When whistleblowing started up in the 1960s/1970s the actors
were an elite group. Back then it was Ralph
Nader versus unsafe cars and Karen Silkwood against dangerous
nuclear power plants. The issues were
big, and complaining could be dangerous.
They were proper heroes. But
times have changed.
As business worked more with government that lacked resources
to keep its partners in check, our value became more obvious. More laws came to protect whistleblowers
against retaliation. More people concluded
they would be protected, and the number of people disclosing wrongs increased
rapidly.
In 2006 the number of corporate whistleblower reports
averaged about 8 per
thousand employees. By 2016 the rate
had increased some 75% to 14
per thousand employees. Similarly, complaints
to the Department of Labor rose
68% from 2008 to 2017.
Reporting to federal programs that offer rewards also surged. Between 2012, its first full program year,
and 2017, the SEC saw a nearly
50% increase in tips. False Claims Act
suits are fewer and vary more from year to year. The average number of new FCA cases in 2012-2016
(812) rose 158% over the 1987-1991 average (312).
Awareness of and the courage to report acts of sex abuse have
grown visibly in recent years. Although
the early focus was on Hollywood nasties, the problem is widespread. In a national survey 81%
of women and 43% of men said they had experienced sexual harassment or
assault over their lifetimes.
As whistleblowing became popular, the range of complaints
widened. They include disclosures of uncertain
wrongs along with the flagrant. Sexual misconduct
charges against Harvey
Weinstein seem pretty certain. But those
against Aziz Ansari[1], for example, are more controversial. A mostly
media-waged fight set Talia Jane against Yelp Inc. Jane wrote an open
letter to Jeremy Stoppelman, CEO of Yelp whose Yelp24 employed her in
customer service. Jane complained about
her low pay. She was promptly fired
although Yelp soon increased salaries for positions like Jane’s.
In most cases the accused proclaim their innocence and dismiss
whistleblowers’ complaints as untrue. That’s
what HomeFirst
said in defense against my complaint.
And when BP Energy recently settled
a False Claims Act suit about overbilling California for natural gas, it asserted
it had done nothing wrong.

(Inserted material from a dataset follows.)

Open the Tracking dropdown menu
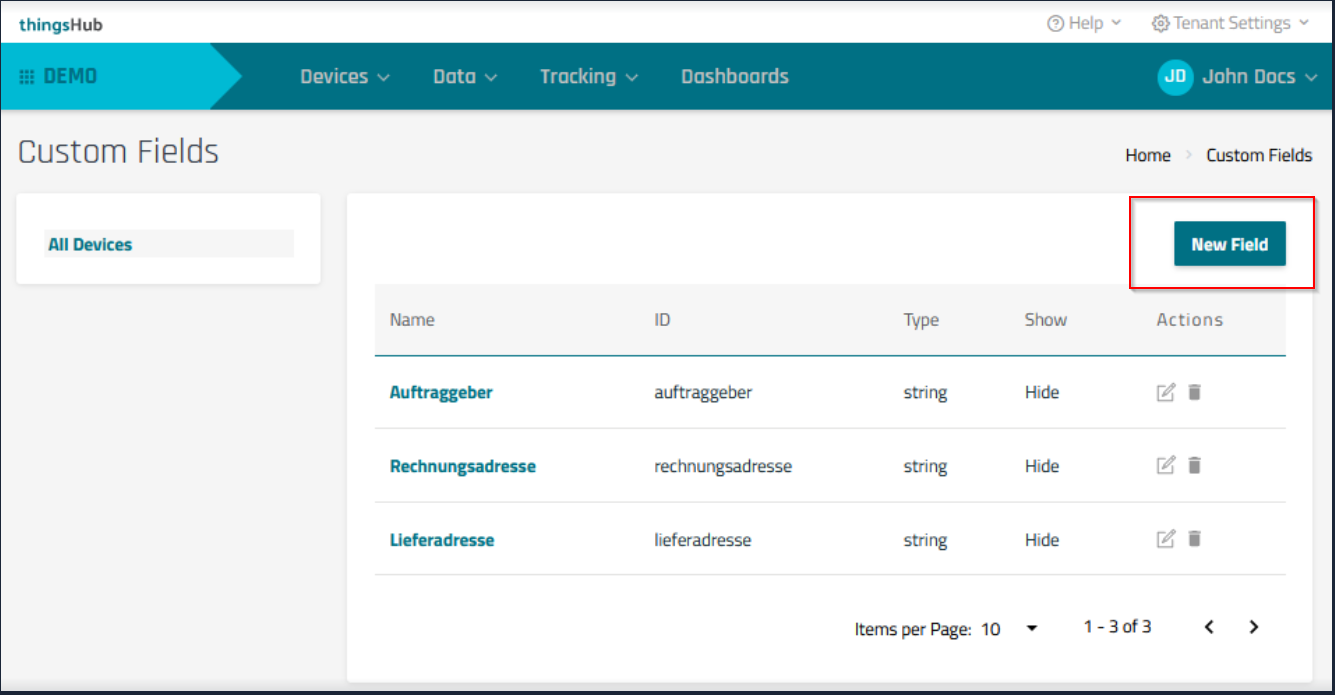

It agreed to
pay the $102 million for the sake of convenience.
As our complaints multiply, they include more small-time
cases like mine. Some address acts that
are more strictly moral, like not paying employees enough to satisfy them. And behavior that may be gross but seems to
stop short of illegality.
Or they attack the organization with conflicting arguments. On one side stands James
Damore. He
was a Google software engineer when he internally published a
memo criticizing Google’s culture of political correctness. He suggested the gender gap in technology
companies might result not from biases, but from the generally lower capabilities
of women for tech work. He recommended the
company examine its biases in favor of women and diversity in general. This did not go over well, and he was
fired. He
had violated company policy, Google said, when he suggested women have
traits that make them less biologically suited to the work.
On the other side stands Tim
Chevalier, another former Google engineer.
Chevalier felt the company’s internal social networking programs were used
to belittle and harass women, people of color, LGBTQ employees, and other
minorities. Google fired him too for
violating its social norms and creating unacceptable stereotypes.
In his
lawsuit, Damore offers evidence of Google’s intensely PC culture. One piece was communication from Chevalier to
Damore’s co-plaintiff in the suit. And Chevalier’s
lawsuit refers to grief he got for criticizing
Damore’s memo. These are young
men. So they spent no time on Google’s
age discrimination problem. Their biological
and moral arguments might apply equally well to age differences. What a mess of knitted wrongs and
accusations!
A problem with the democratization of whistleblowing stems
from the ambiguity of our small-time complaints. When I asked if HomeFirst
was violating state licensing laws, the CEO’s initial concern was not about
legality. She cared first whether obeying the law would
limit the number of homeless shelter beds.
When she appealed to the board for support, she blew the whistle on me. The State’s
determination letter agreed with HomeFirst: I was not really a
whistleblower. Instead they had outed me
as someone who had hoped to bring the company down.
Debates often focus on whether our complaints are
valid. Did the company intentionally overbill
the government? Did the government
really engage in unlawful surveillance of its citizens? Was a law actually violated, a person
harassed, or a lie told?
Justice is likely to be served better if we look to how power
is used in these situations. Power that
resides primarily with the accused wrongdoer and is employed to quash the
whistleblower. Blocking its violence can
be inconvenient for those used to having their way. Yelp, Google and HomeFirst hoped to cut off
discussion on their terms, and they fired their accusers. Those accused of sexual harassment or worse
too often succeed in switching the conversation. Their accusers are the guilty ones, they say.
Our battles should not be about one side winning or
losing. Solutions that silence the
parties waste an opportunity. Continuing
our discussions is a painful but necessary cost of social life.